Functional analysis of a recombinant glycoprotein Ia/IIa (integrin α₂β₁) I domain that inhibits platelet adhesion to collagen and endothelial matrix under flow conditions

The interaction of platelets with collagen plays an important role in primary hemostasis. Glycoprotein Ia/IIa (GPIa/IIa, integrin α₂β₁) is a major platelet receptor for collagen. The binding site for collagen has been mapped to the I domain within the α₂ subunit (GPIa). In order to assess the role of the α₂-I domain structure in GPIa/IIa binding to collagen, a recombinant I domain (amino acids 126-337) was expressed in Escherichia coli.
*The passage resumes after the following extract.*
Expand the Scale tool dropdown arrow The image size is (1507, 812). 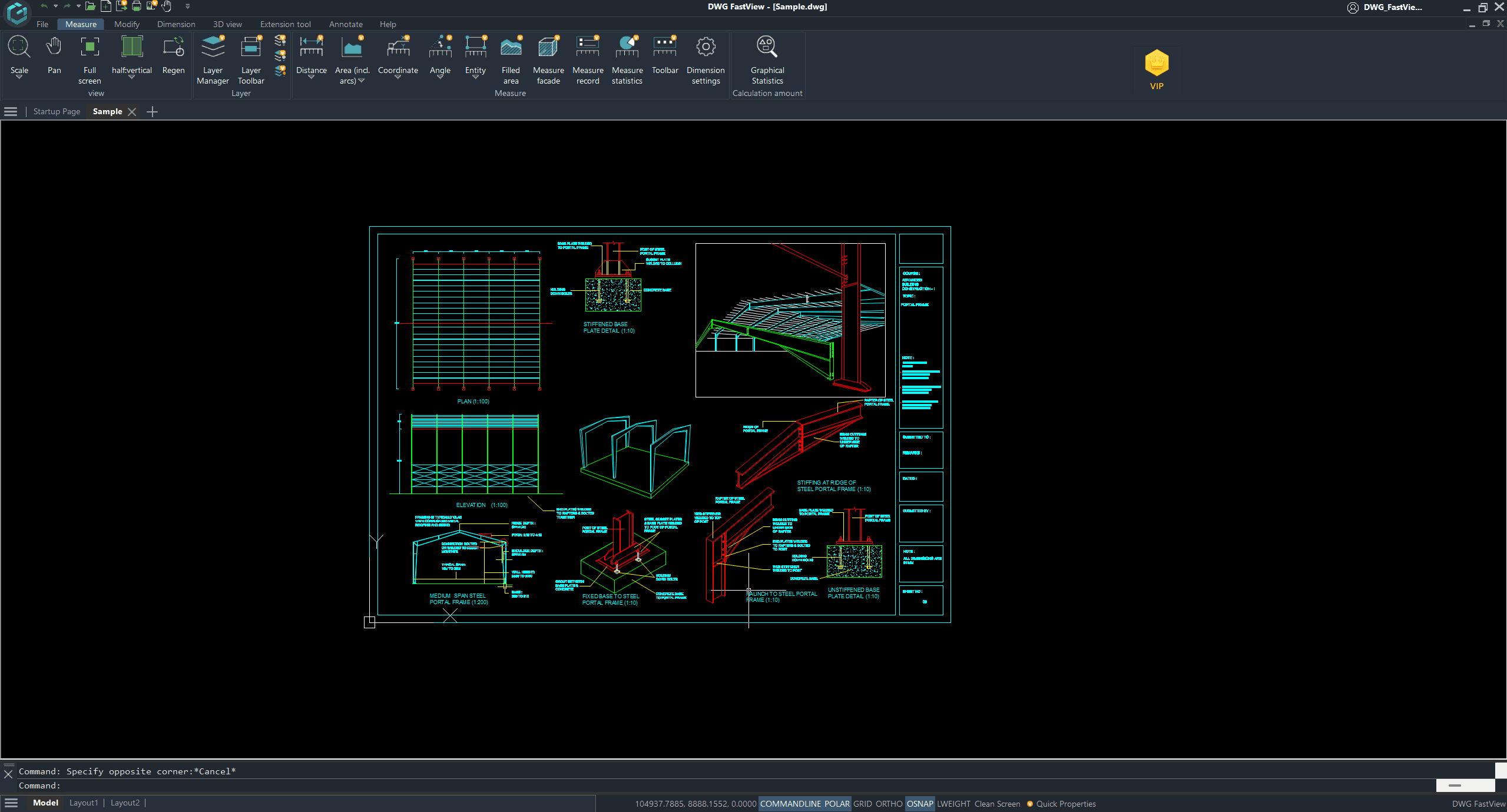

The a₂-I protein bound human types I and III collagen in a saturable and divalent cation-dependent manner and was blocked by the α₂β₁ function blocking antibody 6F1. The α₂-I protein inhibited collagen-induced platelet aggregation (IC₅₀ = 600 nM). Unexpectedly, 6F1, an antibody that fails to inhibit platelet aggregation in platelet-rich plasma, blocked the inhibitory effect of the α2-I protein. The α2-I protein was able to prevent platelet adhesion to a collagen surface exposed to flowing blood under low shear stress. Interestingly, it inhibited platelet adhesion to extracellular matrix at high shear stress. These results, taken together, provide firm evidence that GPIa/IIa directly mediates the first contact of platelets with collagen under both stirring and flow conditions.